Hommage à Pierre LADONNE

Le 29 juillet 1931 naquit un enfant que ses parents prénommèrent Pierre. Pierre comme son père et son grand-père. Troisième du nom, Pierre Ladonne comme les deux autres avant lui, fût joueur de cabrette.
Après la présentation de son récit de vie, je vais tenter de vous parler de l’homme en essayant de ne pas omettre l’une de ces qualités, que ce soient celles de conteur, d’enseignant, de passeur de mémoire, d’écrivain, sans oublier sa fidélité en amitié et son attachement à la cabrette.
Traiter de ces talents de musicien est difficile. Pour cela tous ceux qui l’ont entendu pourront développer cet aspect en fonction de leur sensibilité et pour les autres, ces divers enregistrements vous permettront de mesurer le son qui était le sien et la maîtrise technique qui le caractérisait.
Quelle chance que la modernité nous est permis de mettre en boîte la musique de ceux qui ne sont plus parmi nous.
Sur les trois générations de Pierre Ladonne, deux ont fixé leur musique sur disque : son père et lui.
En toute confidence nous nourrissons l’espoir d’entendre son fils Pascal à la suite de ceux qui l’ont précédé.
Quant au grand-père nous n’avons pas le moindre enregistrement et seule la mémoire phénoménale de Pierre avait gardé suffisamment de souvenirs pour que nous ayons une idée précise de son jeu et de son répertoire.
En fait, ce que je souhaite aborder en ce jour c’est avant tout l’homme mémoire que fut Pierre Ladonne disparu de nos vies ce 26 janvier 2020.
Il est dans l’humanité des hommes qui naissent et vivent avec une capacité exceptionnelle à se souvenir afin que des pans entiers de la culture d’un pays soient préservés et transmises au plus grands nombres.
A toutes nos rencontres, Pierre nous montrait à quel point il se souvenait de tout ce qu’il avait vu et entendu.
Des milliers d’anecdotes étaient classées dans sa mémoire et il nous suffisait de poser une question pour qu’il puisse durant des heures dévider le disque dur de ses souvenirs.
Sans lui une grande partie de la musique des Auvergnats de Paris et du Massif Central auraient disparu dans le précipice de l’oubli.
Il était là tel un phare éclairant nos besoins de tout savoir. Avec lui nous avions trouvé une mine intarissable.
Fort de cette fabuleuse mémoire il put ainsi écrire une méthode de cabrette en réalisant une synthèse entre les savoirs de son père et les siens.
Au-delà de cette publication, il rédigea, chose exceptionnelle, un ouvrage intitulé « Del cap de la Roca Négra » roman autobiographique qui relate la vie de sa famille et place la musique et la cabrette au cœur de ce livre remarquable, car il n’y a que de très rares personnes de sa génération qui, en France, ont écrit leurs souvenirs sur ce thème.
Son caractère ouvert et tolérant lui donna cette prédisposition pour l’écoute, l’échange et le besoin de transmettre son savoir. Il avait un véritable goût pour faire passer ses souvenirs d’une mémoire à une autre et par bonheur  nous avions des magnétophones rendant sa parole immortelle et désormais accessible à tous.

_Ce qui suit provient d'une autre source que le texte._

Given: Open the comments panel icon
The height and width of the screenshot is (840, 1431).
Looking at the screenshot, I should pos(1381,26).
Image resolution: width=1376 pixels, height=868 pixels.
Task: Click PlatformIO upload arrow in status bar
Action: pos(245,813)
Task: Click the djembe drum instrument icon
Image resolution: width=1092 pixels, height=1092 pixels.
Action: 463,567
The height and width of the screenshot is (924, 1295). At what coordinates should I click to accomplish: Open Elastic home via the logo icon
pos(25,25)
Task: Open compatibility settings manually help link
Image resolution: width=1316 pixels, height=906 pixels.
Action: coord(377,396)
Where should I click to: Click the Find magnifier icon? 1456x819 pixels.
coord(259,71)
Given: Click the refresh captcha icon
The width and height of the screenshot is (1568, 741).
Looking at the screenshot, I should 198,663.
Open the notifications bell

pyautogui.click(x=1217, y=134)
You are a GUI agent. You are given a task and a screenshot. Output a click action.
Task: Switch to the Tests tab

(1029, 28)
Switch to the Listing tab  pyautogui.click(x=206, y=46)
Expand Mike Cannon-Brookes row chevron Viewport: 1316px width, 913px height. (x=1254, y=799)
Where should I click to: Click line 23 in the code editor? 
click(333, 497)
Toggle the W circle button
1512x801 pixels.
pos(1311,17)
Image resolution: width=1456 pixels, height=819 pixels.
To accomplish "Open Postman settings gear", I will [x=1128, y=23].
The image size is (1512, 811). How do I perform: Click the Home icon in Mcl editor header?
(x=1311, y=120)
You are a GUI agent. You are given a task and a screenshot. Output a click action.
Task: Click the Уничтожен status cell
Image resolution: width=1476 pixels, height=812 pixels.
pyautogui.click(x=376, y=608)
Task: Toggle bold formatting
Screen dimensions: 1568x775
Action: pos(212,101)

En créant dans son village un stage autour de son instrument, il mit Thérondel au cœur du paysage et de l’histoire de la cabrette.

Il était là, dans sa maison ouverte sur ce pays au croisement du Cantal et de l’Aveyron.
Il était là à la charnière de cette incroyable musique.
Il était là toujours disponible avec un sens de l’accueil renforcé par Nicole qui accompagnait sa passion au plus près de ces désirs.
Sa discrétion et son humilité renforcèrent l’homme qu’il était, le musicien qu’il fut et la référence qu’il ne cessera d’être.

Mon cher Pierre au nom de tous ceux qui t’ont connu et apprécié et avant tout au nom des musiciens que tu as croisés et aimés et tout particulièrement les joueurs de cabrette que tu as rencontrés, conseillés, orientés, formés, soutenus et encouragés nous te saluons.
Pierre, dors tranquille, le son des regrets et des bourrées ne cesseront de venir jusqu’à toi.
Pierre, sois persuadé que tous les moments partagés, ta parole et ta musique jamais ne nous quitteront car tu vibreras en elles atteignant ainsi une pérennité que tu as su créer par ta générosité et ton talent.
Afin que ces mots te facilitent le chemin qui te conduit vers tes ancêtres, à l’égal de ton père demandant que tu lui joues cette mélodie en forme de prière, nous te l’offrons à notre tour pour que nous soyons tous reliés à ta personne et à ton histoire.